[Actualisé le 18 février : la garde à vue de Jean-Claude Gaudin a été levée mercredi soir après dix heures. Les magistrats instructeurs n’ont pas encore décidé de suites à lui donner. Son ancien directeur de cabinet, Claude Bertrand, a lui aussi été placé en garde à vue. Celle-ci se poursuit ce jeudi.]
Les mémoires de Jean-Claude Gaudin sont bouclées, prévues pour publication au printemps. Il va peut-être falloir y rajouter un nouveau chapitre, un épilogue judiciaire qui s’écrit depuis quelques semaines déjà pour celui qui a pris sa retraite en juin, après vingt-cinq ans à la tête de Marseille : ce mercredi matin, l’ex-maire LR a été placé en garde à vue dans les locaux de la gendarmerie dans le cadre d’une information judiciaire ouverte pour «détournements de fonds publics».
Une demi-surprise pour l’élu de 81 ans : la veille, comme le révélait la Provence, il avait reçu la visite des enquêteurs de la section de recherches de Marseille, qui ont perquisitionné ses deux domiciles personnels, sa maison de famille dans le quartier de Mazargues et sa villa de Saint-Zacharie, dans le Var. Leurs investigations portent sur le statut de plusieurs proches de l’ancien maire, embauchés au sein de son cabinet alors qu’il était encore à la tête de la ville. Sa garde rapprochée, qui accompagne l’élu depuis son accession à la mairie en 1995, mais qui avait pourtant largement dépassé depuis plusieurs années l’âge obligatoire de la retraite dans la fonction publique.
Cette enquête, ouverte en 2019 par le Parquet national financier et confiée à une juge d’instruction parisienne, découle d’une autre entamée deux ans plus tôt, toujours par le PNF, sur la gestion du temps de travail à la ville de Marseille époque Gaudin. En décembre, l’institution avait rendu un rapport édifiant sur des soupçons d’emplois fictifs, mettant à jour un «système généralisé» qui aurait duré des années et touché plusieurs services. Des «irrégularités» jugées suffisamment significatives pour que le PNF préconise le renvoi en correctionnelle pour «détournement de fonds publics par négligences» de l’ancien maire et de six autres hauts fonctionnaires, dont son directeur de cabinet Claude Bertrand, souvent qualifié de «maire-bis». Ce dernier a, selon la Provence, également été placé en garde à vue ce mercredi.
«La jeunesse n’est pas une simple affaire d’âge»

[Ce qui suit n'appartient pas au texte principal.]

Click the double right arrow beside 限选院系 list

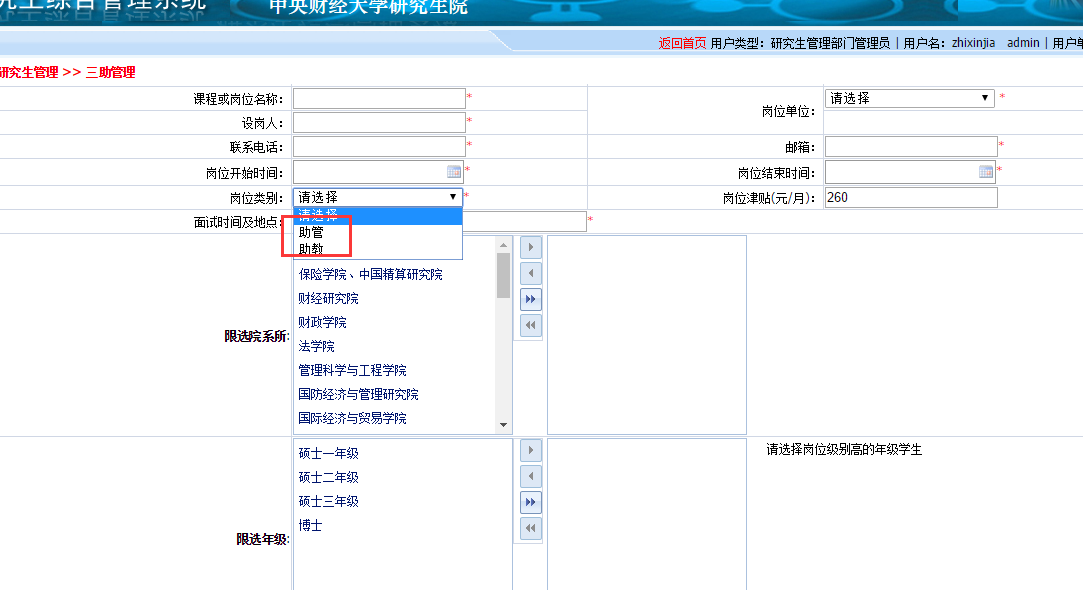[530, 299]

C’est dans le cadre de cette enquête que les gendarmes se sont intéressés à ces éminences un peu trop grises qui entouraient l’ancien maire. Parmi eux, d’anciens élus, fidèles de la première heure dépassant pour certains les 80 ans, désormais «chargés de mission» et dont le rôle réel au sein du cabinet avait également interrogé la chambre régionale des comptes, qui s’était intéressée au sujet dans son rapport sur la gestion municipale remis fin 2019. Outre l’âge avancé de ces collaborateurs, les magistrats de la chambre pointaient leur coût pour le contribuable marseillais, leurs émoluments représentant 5 millions d’euros sur la période couverte par le rapport (2012-2017). Dans la foulée d’une première perquisition menée par les gendarmes en 2019 dans les locaux de la ville, certains d’entre eux avaient été discrètement remerciés, comme l’avait révélé le site Marsactu. D’autres, comme Claude Bertrand ou le directeur général des services Jean-Claude Gondard, avaient pu se maintenir jusqu’à la fin du mandat du maire quelques mois plus tard.
A la suite du rapport de la chambre régionale des comptes, dans ses réponses aux magistrats au sujet de cette «vieille garde», l’équipe Gaudin avait posé un argument surréaliste pour se justifier : «La jeunesse, la vraie, n’est heureusement pas une simple affaire d’âge.» Devant les gendarmes ce mercredi, Jean-Claude Gaudin aura sûrement besoin d’un peu plus que d’une belle formule.